Friday, October 9, 2015
Pickpocket (Robert Bresson, 1959)
Maybe it's Bresson fatigue after watching three of his films in as many days (thanks to TCM's programming them in a block), but I found Pickpocket less satisfying than Diary of a Country Priest or A Man Escaped. What it does have going for it is a compelling central performance by another Bressonian unknown, Martin LaSalle, as Michel, the titular thief. LaSalle has the haunted look of the young Henry Fonda or Montgomery Clift -- a look, incidentally, that Alfred Hitchcock used to great effect by featuring those actors in two of his lesser-known films, Fonda in The Wrong Man (1956) and Clift in I Confess (1953).
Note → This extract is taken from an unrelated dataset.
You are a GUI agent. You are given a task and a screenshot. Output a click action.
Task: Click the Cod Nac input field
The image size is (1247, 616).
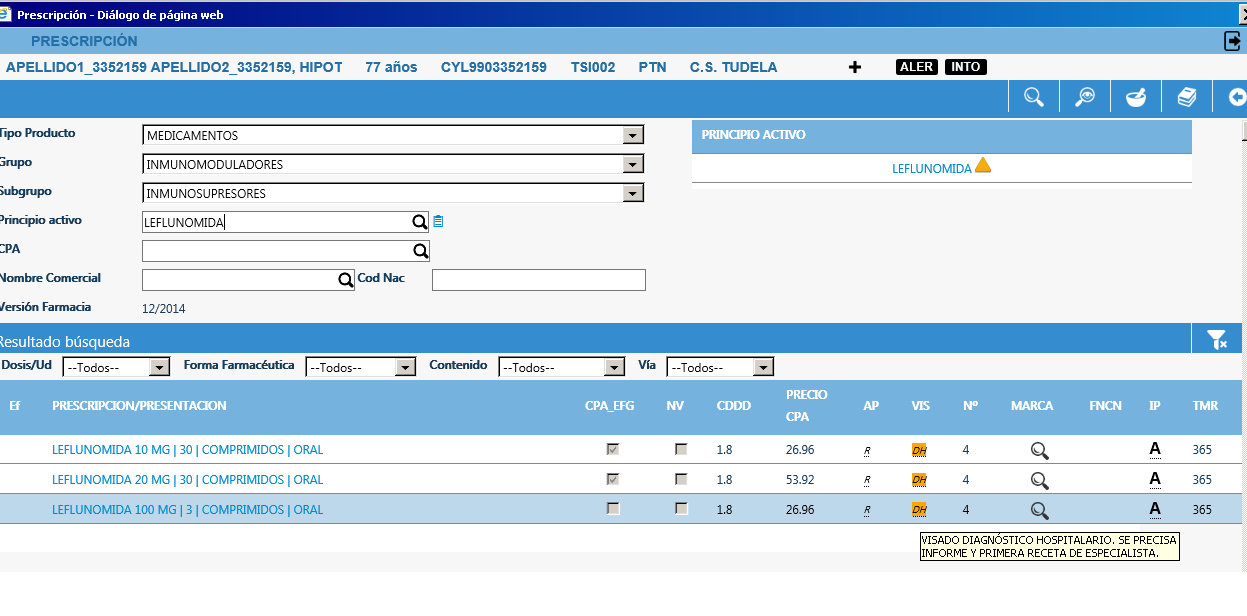pyautogui.click(x=538, y=280)
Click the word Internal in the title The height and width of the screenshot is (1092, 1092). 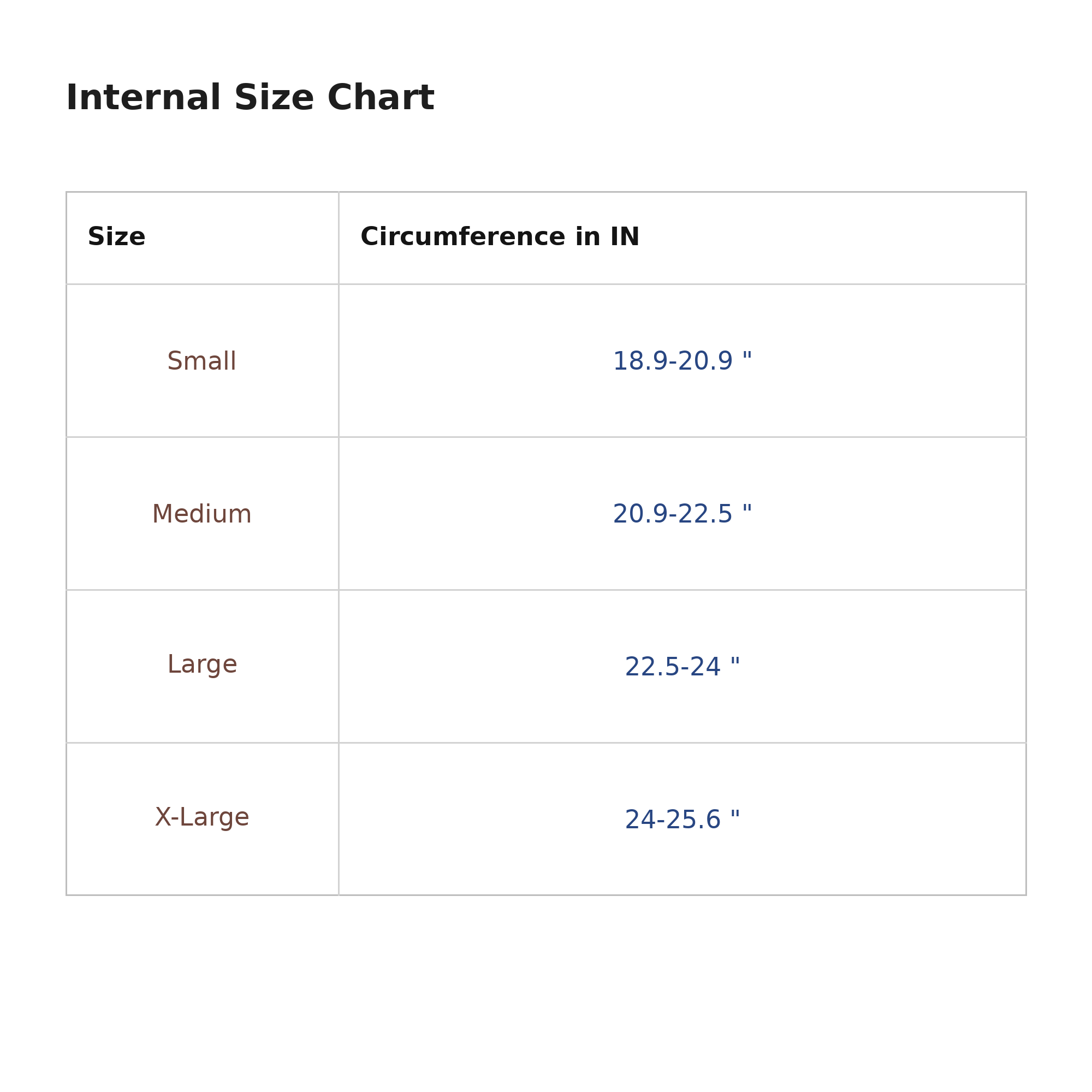coord(144,98)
Pickpocket also contains a justly celebrated sequence demonstrating the team of thieves at work, a showcase for the work of Bresson's editor, Raymond Lamy. I think my mild dissatisfaction lies in Bresson's imposing his material on the structure of Dostoevsky's Crime and Punishment. Like Raskolnikov, Michel lives in a cramped little garret room, meditates on the potential for a man of superior intellect to move beyond good and evil, commits a crime (though picking pockets is a good deal less evil than murdering an old woman) from which he refuses to benefit materially, gets caught, and is redeemed by his love for a "fallen woman," Jeanne (Marika Green), the film's equivalent to Dostoevsky's Sonya. The effect of all this is to make me wish that Bresson had simply decided to film Crime and Punishment. Lurking in the background as well are the existentialist novels of Camus and Sartre, which were much in vogue at the time.